Sicher auch diesmal!
»Zehn Sekunden.«
Rhodan dachte an Guckys moralische Bedenken.
Hatte der Kleine recht? Die Erfahrung des langen Komas und des anschließenden Verlusts seiner paranormalen Fähigkeiten hatte den Mausbiber verändert. Natürlich waren seine Argumente stichhaltig. Jeder Tote war einer zu viel. Doch die Tiuphoren waren ebenso Produkte ihrer Kultur wie umgekehrt, und dazu zählte, dass sie nichts auf das physische Leben anderer Wesen gaben. Ihnen galten die Bewusstseine einiger weniger Auserwählter etwas – als Teile ihrer Banner und damit als Zeugen ihres eigenen Triumphes und Ruhmes. Was das mit ihnen im Lauf der nächsten Jahrhunderte oder gar –tausende machen würde ... Rhodan wusste es nicht. Hatte das Universum seiner Gegenwart noch irgendwo Platz für dieses Volk, das sich außerhalb jeder Gemeinschaft zivilisierter Wesen gestellt hatte?
»Jetzt!«
Rhodan konzentrierte sich wieder auf das Geschehen.
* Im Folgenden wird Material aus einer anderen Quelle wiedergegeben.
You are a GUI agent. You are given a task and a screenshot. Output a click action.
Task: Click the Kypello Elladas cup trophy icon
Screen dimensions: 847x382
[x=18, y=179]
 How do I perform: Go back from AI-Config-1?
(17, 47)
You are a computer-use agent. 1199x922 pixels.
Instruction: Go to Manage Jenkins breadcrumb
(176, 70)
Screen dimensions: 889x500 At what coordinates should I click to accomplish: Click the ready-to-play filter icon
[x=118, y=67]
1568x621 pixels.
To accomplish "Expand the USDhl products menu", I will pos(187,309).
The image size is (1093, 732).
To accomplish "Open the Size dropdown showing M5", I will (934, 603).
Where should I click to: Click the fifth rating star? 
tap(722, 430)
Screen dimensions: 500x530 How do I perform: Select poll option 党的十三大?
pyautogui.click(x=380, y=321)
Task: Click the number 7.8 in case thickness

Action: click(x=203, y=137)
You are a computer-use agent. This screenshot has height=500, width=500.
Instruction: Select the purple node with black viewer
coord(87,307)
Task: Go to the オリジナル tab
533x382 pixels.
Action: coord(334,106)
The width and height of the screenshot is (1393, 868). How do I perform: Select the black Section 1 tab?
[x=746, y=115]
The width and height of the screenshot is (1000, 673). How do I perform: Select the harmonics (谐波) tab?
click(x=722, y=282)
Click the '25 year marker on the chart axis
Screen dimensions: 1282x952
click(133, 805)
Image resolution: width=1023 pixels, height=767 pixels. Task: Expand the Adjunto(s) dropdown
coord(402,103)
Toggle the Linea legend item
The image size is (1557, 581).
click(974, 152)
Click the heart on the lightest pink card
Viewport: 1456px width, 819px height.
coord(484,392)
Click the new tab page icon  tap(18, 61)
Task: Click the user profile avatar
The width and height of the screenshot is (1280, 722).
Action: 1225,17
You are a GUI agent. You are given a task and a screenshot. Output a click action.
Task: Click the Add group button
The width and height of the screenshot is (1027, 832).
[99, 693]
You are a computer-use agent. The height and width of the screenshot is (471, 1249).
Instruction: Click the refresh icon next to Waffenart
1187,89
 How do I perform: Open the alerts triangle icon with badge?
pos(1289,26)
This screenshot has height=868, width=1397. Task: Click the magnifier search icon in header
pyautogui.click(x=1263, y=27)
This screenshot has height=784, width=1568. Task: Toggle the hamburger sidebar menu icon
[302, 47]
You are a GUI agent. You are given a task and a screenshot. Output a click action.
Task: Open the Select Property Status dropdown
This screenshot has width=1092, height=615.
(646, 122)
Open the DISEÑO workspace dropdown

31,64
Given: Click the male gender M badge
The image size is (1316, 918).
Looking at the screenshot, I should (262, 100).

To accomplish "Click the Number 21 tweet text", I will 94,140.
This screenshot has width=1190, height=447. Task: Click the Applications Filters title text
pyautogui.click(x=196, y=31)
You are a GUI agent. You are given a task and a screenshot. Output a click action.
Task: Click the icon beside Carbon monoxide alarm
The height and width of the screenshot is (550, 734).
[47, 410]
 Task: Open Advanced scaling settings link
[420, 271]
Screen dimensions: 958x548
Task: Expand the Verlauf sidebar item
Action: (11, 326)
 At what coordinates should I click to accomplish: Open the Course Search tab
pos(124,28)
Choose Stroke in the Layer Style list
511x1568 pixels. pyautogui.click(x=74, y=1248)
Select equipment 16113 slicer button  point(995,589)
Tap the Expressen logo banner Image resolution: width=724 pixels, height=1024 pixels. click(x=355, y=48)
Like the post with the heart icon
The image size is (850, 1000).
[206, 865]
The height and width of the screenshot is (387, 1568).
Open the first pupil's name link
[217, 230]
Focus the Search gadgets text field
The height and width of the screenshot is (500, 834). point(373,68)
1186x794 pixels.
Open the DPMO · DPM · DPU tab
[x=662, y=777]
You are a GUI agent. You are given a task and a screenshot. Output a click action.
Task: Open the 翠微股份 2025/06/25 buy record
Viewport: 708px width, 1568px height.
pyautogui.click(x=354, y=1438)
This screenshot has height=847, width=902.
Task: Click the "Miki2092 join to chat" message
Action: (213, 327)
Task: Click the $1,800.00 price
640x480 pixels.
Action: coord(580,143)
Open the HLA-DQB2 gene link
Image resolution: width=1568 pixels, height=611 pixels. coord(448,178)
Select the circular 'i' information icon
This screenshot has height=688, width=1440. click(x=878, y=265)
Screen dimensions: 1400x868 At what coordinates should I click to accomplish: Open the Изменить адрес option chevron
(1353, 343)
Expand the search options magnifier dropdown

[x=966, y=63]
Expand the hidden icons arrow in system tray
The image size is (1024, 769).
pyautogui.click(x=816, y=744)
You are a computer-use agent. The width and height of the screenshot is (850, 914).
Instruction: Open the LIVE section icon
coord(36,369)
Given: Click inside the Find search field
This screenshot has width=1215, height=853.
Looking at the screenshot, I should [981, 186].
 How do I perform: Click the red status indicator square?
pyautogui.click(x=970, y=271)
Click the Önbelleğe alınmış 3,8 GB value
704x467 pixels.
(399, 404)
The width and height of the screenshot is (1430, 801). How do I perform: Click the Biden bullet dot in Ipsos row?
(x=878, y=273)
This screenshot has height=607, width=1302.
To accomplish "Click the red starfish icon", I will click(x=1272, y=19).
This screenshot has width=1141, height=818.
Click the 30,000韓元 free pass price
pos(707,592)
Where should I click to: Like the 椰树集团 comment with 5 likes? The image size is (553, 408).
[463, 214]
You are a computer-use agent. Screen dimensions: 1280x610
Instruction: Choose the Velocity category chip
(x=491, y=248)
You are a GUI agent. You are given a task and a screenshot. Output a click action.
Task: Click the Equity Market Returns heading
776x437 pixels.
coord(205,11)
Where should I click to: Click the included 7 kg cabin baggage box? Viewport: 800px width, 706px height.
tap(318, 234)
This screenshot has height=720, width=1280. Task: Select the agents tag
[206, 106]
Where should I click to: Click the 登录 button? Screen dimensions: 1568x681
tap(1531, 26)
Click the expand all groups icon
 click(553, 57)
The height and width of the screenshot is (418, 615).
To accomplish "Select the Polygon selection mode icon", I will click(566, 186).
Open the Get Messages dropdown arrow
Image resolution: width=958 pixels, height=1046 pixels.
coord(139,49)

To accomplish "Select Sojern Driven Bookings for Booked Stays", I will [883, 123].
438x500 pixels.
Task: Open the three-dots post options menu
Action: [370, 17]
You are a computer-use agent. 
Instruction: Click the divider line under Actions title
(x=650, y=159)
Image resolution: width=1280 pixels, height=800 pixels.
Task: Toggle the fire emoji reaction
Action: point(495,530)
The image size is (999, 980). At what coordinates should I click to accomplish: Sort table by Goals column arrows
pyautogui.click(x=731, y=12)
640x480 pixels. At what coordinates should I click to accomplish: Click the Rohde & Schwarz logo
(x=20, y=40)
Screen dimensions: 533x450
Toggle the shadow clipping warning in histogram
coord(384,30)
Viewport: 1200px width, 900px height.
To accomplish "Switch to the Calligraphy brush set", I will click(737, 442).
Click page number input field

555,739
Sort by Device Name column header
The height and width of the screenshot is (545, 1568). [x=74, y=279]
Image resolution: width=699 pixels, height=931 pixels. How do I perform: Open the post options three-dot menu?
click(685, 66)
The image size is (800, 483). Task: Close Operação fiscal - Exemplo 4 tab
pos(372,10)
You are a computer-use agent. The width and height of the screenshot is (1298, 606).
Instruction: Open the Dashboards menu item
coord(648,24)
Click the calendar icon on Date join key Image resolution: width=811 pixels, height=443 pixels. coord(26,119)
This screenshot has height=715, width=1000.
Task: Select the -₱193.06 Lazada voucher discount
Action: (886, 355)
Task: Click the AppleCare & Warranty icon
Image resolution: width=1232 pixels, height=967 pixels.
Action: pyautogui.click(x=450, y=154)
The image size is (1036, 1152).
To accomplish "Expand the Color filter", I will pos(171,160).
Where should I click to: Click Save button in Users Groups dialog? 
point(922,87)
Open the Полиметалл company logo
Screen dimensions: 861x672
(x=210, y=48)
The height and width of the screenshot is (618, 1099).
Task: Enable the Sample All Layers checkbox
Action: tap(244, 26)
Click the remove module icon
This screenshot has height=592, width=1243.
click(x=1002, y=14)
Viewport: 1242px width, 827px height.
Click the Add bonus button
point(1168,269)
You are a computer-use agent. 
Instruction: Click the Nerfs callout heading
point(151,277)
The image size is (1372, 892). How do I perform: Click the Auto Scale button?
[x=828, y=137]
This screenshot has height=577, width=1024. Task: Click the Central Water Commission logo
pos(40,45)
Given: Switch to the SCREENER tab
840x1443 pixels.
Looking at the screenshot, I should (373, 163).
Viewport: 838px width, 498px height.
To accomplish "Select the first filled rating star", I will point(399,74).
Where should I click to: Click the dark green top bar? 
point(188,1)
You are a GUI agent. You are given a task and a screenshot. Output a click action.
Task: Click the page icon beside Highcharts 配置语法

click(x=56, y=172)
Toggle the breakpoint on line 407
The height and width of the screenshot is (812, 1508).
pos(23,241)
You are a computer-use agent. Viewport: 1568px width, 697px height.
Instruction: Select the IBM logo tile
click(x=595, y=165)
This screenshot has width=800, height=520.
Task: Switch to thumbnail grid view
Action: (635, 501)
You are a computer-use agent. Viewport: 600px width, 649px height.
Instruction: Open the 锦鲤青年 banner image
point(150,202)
Die RAS TSCHUBAI fiel in den Normalraum und ließ die Tarnung fallen. In exakt demselben Augenblick schleusten 18 der verbliebenen 35 Schweren Kreuzer der MINERVA-Klasse aus den Hangars aus. Sie beschleunigten umgehend.
Im ersten Moment kam Rhodan die Entfernung zum Sterngewerk, in dessen Nähe sie materialisiert waren, viel zu groß vor. Doch ANANSI hatte alles genau berechnet.
Die RAS TSCHUBAI flog wieder mit halber Lichtgeschwindigkeit – was bedeutete, dass sie in zwei Sekunden die Distanz zum Sterngewerk überwunden haben würde.